Stored records:
· · · ·

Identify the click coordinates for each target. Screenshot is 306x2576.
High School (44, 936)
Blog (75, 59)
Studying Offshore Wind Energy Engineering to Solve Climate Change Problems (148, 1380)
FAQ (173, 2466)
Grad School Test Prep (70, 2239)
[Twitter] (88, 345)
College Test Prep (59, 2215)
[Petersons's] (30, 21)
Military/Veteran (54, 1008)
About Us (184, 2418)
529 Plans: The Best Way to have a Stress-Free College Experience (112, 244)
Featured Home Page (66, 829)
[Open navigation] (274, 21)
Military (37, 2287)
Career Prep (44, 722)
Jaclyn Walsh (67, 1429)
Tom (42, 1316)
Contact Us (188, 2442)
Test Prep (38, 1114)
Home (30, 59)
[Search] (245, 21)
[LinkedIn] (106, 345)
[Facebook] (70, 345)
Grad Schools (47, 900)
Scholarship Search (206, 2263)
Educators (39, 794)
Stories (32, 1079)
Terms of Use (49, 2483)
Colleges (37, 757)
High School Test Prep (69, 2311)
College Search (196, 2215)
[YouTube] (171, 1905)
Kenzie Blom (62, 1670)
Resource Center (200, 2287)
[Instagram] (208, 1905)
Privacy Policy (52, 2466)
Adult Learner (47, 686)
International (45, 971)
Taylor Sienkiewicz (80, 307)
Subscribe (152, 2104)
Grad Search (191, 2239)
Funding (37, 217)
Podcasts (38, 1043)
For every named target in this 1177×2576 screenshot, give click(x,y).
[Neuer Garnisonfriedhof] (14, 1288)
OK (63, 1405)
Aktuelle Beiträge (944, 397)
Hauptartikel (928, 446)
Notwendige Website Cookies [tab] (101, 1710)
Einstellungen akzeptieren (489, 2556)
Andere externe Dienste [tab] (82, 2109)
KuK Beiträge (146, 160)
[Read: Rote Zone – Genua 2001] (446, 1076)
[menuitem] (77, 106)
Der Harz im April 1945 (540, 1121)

· · · ·

Activity:
Beginning at the line above with "[Search] (245, 21)" and finishing at the line with "Resource Center (200, 2287)", return each line exactly and return nothing else.

Response to the exercise:
[Search] (245, 21)
[LinkedIn] (106, 345)
[Facebook] (70, 345)
Grad Schools (47, 900)
Scholarship Search (206, 2263)
Educators (39, 794)
Stories (32, 1079)
Terms of Use (49, 2483)
Colleges (37, 757)
High School Test Prep (69, 2311)
College Search (196, 2215)
[YouTube] (171, 1905)
Kenzie Blom (62, 1670)
Resource Center (200, 2287)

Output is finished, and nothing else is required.